「私は、少女たちを追い帰すことは、彼女達を望まない妊娠に追いやることだと思っています。これこそJTFプロジェクトが埋めたギャップであり、それが妊産婦死亡率と罹患率の減少につながっています。」
2018年から2年間、IPPFウガンダ(RHU)が実施したIPPF日本信託基金(JTF) プロジェクトでは、官民パートナーシップにより、それまで医療サービスが届かなかった女性と少女が、子宮頸がん検診、HIV検査、家族計画サービスなどのセクシュアル・リプロダクティブヘルスサービスを受けられるようになりました。
暑い金曜日の朝、マリアム(仮名)はウガンダ北部にあるグル市の道端で 鉄板で覆われた屋台に野菜を並べています。交通量の多いこの道に沿って、周りには他にも多くの屋台がひしめきあっています。

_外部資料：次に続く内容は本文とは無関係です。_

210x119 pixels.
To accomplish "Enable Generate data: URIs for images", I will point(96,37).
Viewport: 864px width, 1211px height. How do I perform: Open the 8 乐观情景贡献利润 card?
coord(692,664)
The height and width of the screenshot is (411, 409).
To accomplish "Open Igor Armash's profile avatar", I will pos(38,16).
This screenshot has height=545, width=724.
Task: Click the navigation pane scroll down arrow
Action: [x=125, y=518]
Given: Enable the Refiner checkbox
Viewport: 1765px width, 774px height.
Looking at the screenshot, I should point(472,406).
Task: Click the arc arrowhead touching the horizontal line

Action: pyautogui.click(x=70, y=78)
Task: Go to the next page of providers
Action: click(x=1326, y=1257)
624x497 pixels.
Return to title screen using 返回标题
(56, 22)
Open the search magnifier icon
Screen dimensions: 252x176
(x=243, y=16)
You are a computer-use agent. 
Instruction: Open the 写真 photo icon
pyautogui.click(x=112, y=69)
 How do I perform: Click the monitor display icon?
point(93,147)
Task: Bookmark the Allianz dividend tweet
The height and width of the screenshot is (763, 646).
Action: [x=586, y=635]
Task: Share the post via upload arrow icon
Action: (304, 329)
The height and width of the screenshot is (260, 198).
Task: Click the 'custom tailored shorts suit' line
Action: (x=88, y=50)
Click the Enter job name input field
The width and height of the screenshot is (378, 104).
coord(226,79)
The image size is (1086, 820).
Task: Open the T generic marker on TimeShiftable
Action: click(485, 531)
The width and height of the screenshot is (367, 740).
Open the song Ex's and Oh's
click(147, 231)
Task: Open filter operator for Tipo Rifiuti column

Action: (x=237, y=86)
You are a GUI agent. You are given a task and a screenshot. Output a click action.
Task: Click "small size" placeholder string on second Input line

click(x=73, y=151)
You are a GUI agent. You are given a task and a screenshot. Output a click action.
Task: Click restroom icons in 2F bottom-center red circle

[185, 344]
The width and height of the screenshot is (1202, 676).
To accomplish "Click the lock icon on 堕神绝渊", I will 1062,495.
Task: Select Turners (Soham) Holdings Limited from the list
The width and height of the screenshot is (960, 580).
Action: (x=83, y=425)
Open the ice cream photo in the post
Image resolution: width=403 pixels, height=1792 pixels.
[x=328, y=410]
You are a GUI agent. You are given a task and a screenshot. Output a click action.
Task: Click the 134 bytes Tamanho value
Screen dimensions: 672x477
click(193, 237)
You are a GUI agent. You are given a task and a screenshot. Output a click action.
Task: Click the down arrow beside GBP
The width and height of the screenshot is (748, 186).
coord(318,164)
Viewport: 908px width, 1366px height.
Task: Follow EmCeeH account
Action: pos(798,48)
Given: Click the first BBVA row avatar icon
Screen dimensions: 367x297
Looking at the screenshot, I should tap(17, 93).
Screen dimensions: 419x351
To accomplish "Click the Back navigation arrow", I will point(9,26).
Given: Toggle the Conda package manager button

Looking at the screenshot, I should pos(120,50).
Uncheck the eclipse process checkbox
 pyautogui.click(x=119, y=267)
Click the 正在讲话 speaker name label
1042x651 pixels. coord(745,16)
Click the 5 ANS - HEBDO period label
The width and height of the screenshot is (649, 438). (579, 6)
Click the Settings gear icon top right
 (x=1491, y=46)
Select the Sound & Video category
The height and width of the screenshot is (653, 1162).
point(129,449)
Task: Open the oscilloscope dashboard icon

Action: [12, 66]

40歳のマリアムには8人の子供がいます。これは、大家族を美徳とする農村部の文化的規範の中に育った多くの女性の現実です。けれども、家計がぎりぎりまで逼迫し、彼女は、秘密裏にでも避妊を始める時が来たと決めました。
「私の宗教は家族計画を許しません。(中略) 私達は教会で結婚しました。もし夫が私の避妊を知ったら、彼は祭司に通知するでしょう。」
更なる問題は、8人の子供を育てる負担が彼女の肩にかかっていることです。「子供たちに食べさせるものをみつけ調理するだけでなく、彼らに着るものを着せて教育を受けさせることにも苦労しています。」と彼女は言います。
「避妊を必要とする少女たちが追い帰されるのを見たことがあります。」
マリアムは自分の貯金を切り崩して避妊をしていました。
「高かったです。3ヶ月毎に注射式避妊の費用を払わなければなりませんでした。」と彼女は言います。
民間医療施設である聖バキタ・メディカルクリニックを運営するドリーン・オラアは、過去何年もの間、女性が自分で自分のリプロダクティブヘルスに関する意思決定をできるよう、力を貸してきました。ドリーンは、「人に会うのはその人のいるところで」を信条としているので、さまざまな方法で彼女達に近づきます。
「私は、大学の学生や私のクリニックの近くで小さなキオスクを営む女性たちに、保健教育の話をします。」と彼女は言います。「私は、ラジオのリプロダクティブヘルスのトークショーのパネリストもしています。」
ここ2年間、JTFプロジェクトの支援を受けて、ドリーンのクリニックは女性や少女に無料のセクシュアル・リプロダクティブヘルスサービスを提供してきました。
「私は避妊を必要とする多くの10代の少女たちが、お金を持っていないために民間 のクリニックから追い帰されるのを見てきました。私は、少女たちを追い帰すことは、彼女達を望まない妊娠に追いやることだと思っています。これこそJTFプロジェクトが埋めたギャップであり、それが妊産婦死亡率と罹患率の減少につながっています。」
さらに、ドリーンは、JTFプロジェクトによって、少女達への向き合い方が変わったとも言います。
「以前は、13歳という若さで、クリニックに家族計画を求めてやってくる少女たちに批判的でした。そんなことを考えるにはまだ若すぎる!と思っていたんです。でも、研修を受けた後、年若い女の子が避妊具・薬を必要とするのは、その子が性交渉をもっているからだと、学びました。私たちは、彼女とカウンセリングをして、サービスを提供し、守秘義務を守らなくてはなりません。私は彼女を支えることで、国全体を支えているのです。」と、ドリーンは言います。
ケアの質に重きを置いて
JTFプロジェクトは、ケアの質、廃棄物の安全な処理法、感染制御などに焦点をあてた研修も行いました。こういった研修は、ドリーンが利用者の満足度を測るのにも役立ちました。
ヘレン・レイカーはドリーンのクリニックに来る女性の一人です。32歳の3児の母は、聖バキタ・メディカルクリニックのすぐ外に屋台を出しています。
「私は16歳の時に最初の子供を出産し、学校を中退しました。私の子供たちは皆父親が違うのですが、私はまもなく、男性が私を妊娠させては離れていくものだと気づきました。ドリーンが避妊を勧めてくれるまでは、望まない妊娠をしないよう自分を守ることは難しく、中絶せざるを得ない状況におちいったこともありました。」と、彼女は言います。
「(ドリーンのクリニックでは)避妊が 無料なので、私は他の物売りの女たちも連れて行きました。彼女達は、少ない収入でも、私が3人の子供を育てながら避妊を続けることができるのを見ています。私は今、自分が以前より賢くなったと感じています。私はこれ以上子供は欲しくないのです。」とヘレンは言います。